PUBLISHER: Mordor Intelligence | PRODUCT CODE: 2061563
PUBLISHER: Mordor Intelligence | PRODUCT CODE: 2061563
According to Mordor Intelligence, the patient monitoring market size was valued at USD 59.45 billion in 2025 and is estimated to grow from USD 63.61 billion in 2026 to reach USD 89.39 billion by 2031, at a CAGR of 7.04% during the forecast period (2026-2031).

This report is Segmented by Type (Device [Cardiac Monitoring Devices, and More], Services [Training & Education, and More]), Application (Cardiology, Respiratory, Neurology, and More), End-User (Hospitals, Specialty & Single-Specialty Clinics, Ambulatory Surgical Centers, Home-Healthcare Providers, and More), and Geography (North America and More). The Market Forecasts are Provided in Terms of Value (USD).

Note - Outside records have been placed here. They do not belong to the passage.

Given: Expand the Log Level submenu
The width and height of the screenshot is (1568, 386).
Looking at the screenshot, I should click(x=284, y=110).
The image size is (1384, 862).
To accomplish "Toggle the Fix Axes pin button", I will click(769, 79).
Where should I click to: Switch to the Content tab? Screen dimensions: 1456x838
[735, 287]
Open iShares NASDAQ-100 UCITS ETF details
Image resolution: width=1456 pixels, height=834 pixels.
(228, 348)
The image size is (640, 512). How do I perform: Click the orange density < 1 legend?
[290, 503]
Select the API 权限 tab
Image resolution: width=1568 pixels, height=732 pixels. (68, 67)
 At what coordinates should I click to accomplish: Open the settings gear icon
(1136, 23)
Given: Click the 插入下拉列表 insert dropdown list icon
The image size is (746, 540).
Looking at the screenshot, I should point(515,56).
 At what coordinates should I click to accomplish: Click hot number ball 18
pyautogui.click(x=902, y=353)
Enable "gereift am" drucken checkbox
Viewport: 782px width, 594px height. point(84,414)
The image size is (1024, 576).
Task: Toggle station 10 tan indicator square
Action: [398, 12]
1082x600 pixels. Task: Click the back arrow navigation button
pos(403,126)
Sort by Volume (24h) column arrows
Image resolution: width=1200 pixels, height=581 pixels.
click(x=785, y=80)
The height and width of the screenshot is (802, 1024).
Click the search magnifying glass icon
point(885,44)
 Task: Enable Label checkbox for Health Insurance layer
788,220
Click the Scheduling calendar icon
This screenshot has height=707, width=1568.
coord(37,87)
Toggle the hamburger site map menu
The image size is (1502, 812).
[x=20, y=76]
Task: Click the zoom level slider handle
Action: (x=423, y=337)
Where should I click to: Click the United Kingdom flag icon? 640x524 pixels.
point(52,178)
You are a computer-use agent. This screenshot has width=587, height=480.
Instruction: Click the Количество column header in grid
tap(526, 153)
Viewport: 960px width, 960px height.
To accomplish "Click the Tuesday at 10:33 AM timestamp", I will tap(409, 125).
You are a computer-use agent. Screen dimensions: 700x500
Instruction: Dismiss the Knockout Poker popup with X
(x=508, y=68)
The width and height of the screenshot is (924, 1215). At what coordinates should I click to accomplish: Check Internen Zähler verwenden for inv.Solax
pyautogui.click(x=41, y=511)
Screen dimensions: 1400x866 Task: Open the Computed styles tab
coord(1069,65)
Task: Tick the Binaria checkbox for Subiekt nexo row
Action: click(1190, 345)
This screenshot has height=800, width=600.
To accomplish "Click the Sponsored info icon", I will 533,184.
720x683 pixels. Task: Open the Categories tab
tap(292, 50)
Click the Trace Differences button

Cardiovascular diseases caused 17.9 million deaths in 2021, and the International Diabetes Federation projects 783 million adults living with diabetes by 2045, a 46% surge that will overwhelm episodic clinic care . Multiparameter hubs that simultaneously track glucose, blood pressure, and weight are therefore gaining favor over single-parameter devices. The CDC reported in 2024 that 6 in 10 U.S. adults have at least one chronic condition and 4 in 10 have two or more, underscoring demand for continuous surveillance outside hospitals. Value-based contracts penalizing readmissions are pushing providers to deploy post-discharge monitoring that flags decompensation early. As interoperability improves, integrated platforms are expected to crowd out legacy stand-alone monitors within the patient monitoring market.
CMS transitioned its Acute Hospital Care at Home waiver into a permanent pathway in 2025, covering 290 hospitals across 37 states. The United Kingdom scaled virtual wards to more than 10,000 beds by mid-2024, freeing acute-care capacity. Hospital-at-home models require rugged, patient-operated devices that can transmit vitals via cellular or satellite gateways without onsite clinicians. Philips and GE HealthCare now bundle monitors, connectivity, and managed triage into per-patient subscriptions, converting capital expenditure to operating expense. As reimbursement converges across payers, adoption is widening among mid-size community hospitals, thereby broadening the patient monitoring market footprint
FDA Section 524B rules, effective June 2025, now demand software bills of materials and threat-modeling for every networked device, increasing compliance spend and driving insurance carriers to hike healthcare cyber-premiums 15-25%. For a 500-bed hospital, annual coverage can reach USD 300,000, exceeding amortized hardware costs over a seven-year cycle. Smaller hospitals, lacking full-time security staff, either delay purchases or accept higher risk, curbing near-term orders in the market and slowing patient monitoring market size expansion.
Other drivers and restraints analyzed in the detailed report include:
For complete list of drivers and restraints, kindly check the Table Of Contents.
Devices retained 83.1% of the patient monitoring market share in 2025, supported by large ICU and step-down installed bases. However, services revenue spanning installation, data integration, analytics, and managed triage is forecast to grow 9.53% from 2026 to 2031, outpacing the overall patient monitoring market by 2.5 percentage points. Hospital executives prefer subscription bundles that convert capital outlays into predictable operating costs, and vendors such as GE HealthCare and Philips now tie monthly fees to active-patient counts rather than hardware units.
Wearable and patch-based monitors are expanding fastest within hardware, propelled by over-the-counter CGMs like Dexcom Stelo and Abbott Libre Rio that address wellness and prediabetes segments. Remote hubs face commoditization as smartphones offer built-in Bluetooth and LTE, pushing value toward cloud analytics. Consequently, the patient monitoring market size for device-only contracts is expected to plateau, while as-a-service models capture incremental spend.
North America generated 41.2% of 2025 revenue, buoyed by CMS RPM reforms, Section 524B cybersecurity mandates, and a robust hospital-at-home infrastructure. The region's high average selling prices and payer willingness to reimburse managed services underpin its outsized contribution to the patient monitoring market size.
Europe holds significant share, supported by Germany's DiGA reimbursement pathway and the United Kingdom's virtual-ward expansion. EU Medical Device Regulation enforcement raised compliance costs but improved post-market surveillance, reinforcing trust among clinicians. Despite macroeconomic pressures, statutory insurers continue to fund connected-care pilots, stabilizing demand.
Asia-Pacific is the growth engine, forecast to post a 10.99% CAGR from 2026 to 2031. China's NMPA approved more than 50 AI-enabled monitors in 2024-2025, while India liberalized telemedicine and Japan expanded coverage for remote COPD and heart-failure monitoring. These policy shifts, coupled with aging demographics, enlarge the patient monitoring market across populous economies. Middle East and Africa remain early-stage, yet Gulf Cooperation Council investments in smart hospitals are expected to seed future demand. South America shows selective uptake, led by private payers in Brazil.